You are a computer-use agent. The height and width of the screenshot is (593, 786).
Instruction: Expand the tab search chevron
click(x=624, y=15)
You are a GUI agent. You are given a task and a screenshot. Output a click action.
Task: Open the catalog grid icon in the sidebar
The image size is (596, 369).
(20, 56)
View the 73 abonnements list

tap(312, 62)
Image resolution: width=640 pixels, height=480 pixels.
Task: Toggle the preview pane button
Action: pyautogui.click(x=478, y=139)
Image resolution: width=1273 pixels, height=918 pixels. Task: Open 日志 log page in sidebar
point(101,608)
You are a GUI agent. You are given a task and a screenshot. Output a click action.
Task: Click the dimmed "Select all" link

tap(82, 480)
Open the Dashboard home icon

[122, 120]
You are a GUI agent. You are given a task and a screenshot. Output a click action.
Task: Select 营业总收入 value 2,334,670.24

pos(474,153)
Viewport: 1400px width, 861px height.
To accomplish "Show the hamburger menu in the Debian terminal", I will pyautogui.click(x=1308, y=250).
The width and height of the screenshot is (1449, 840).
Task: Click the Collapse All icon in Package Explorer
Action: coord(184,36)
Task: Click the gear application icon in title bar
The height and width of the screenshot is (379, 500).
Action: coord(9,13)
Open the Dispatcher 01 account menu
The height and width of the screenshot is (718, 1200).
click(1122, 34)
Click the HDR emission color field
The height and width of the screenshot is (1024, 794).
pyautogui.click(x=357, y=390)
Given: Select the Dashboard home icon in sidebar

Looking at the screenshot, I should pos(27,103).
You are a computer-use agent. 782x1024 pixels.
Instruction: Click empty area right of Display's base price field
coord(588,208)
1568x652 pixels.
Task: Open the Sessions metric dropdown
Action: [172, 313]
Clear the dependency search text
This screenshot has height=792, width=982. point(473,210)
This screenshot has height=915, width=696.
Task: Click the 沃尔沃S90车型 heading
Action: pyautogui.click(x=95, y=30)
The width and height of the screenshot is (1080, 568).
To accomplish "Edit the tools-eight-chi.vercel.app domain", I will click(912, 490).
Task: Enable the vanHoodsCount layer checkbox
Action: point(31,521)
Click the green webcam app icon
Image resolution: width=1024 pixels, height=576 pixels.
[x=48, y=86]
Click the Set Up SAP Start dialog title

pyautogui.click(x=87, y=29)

▬▬▬▬▬▬▬▬▬▬

* **Work required**
Put every line of the listing, from the line with "The width and height of the screenshot is (1080, 568)." through the end of the listing, both included, into a numbered list with blank lines omitted.

* **Solution**
1. The width and height of the screenshot is (1080, 568).
2. To accomplish "Edit the tools-eight-chi.vercel.app domain", I will click(912, 490).
3. Task: Enable the vanHoodsCount layer checkbox
4. Action: point(31,521)
5. Click the green webcam app icon
6. Image resolution: width=1024 pixels, height=576 pixels.
7. [x=48, y=86]
8. Click the Set Up SAP Start dialog title
9. pyautogui.click(x=87, y=29)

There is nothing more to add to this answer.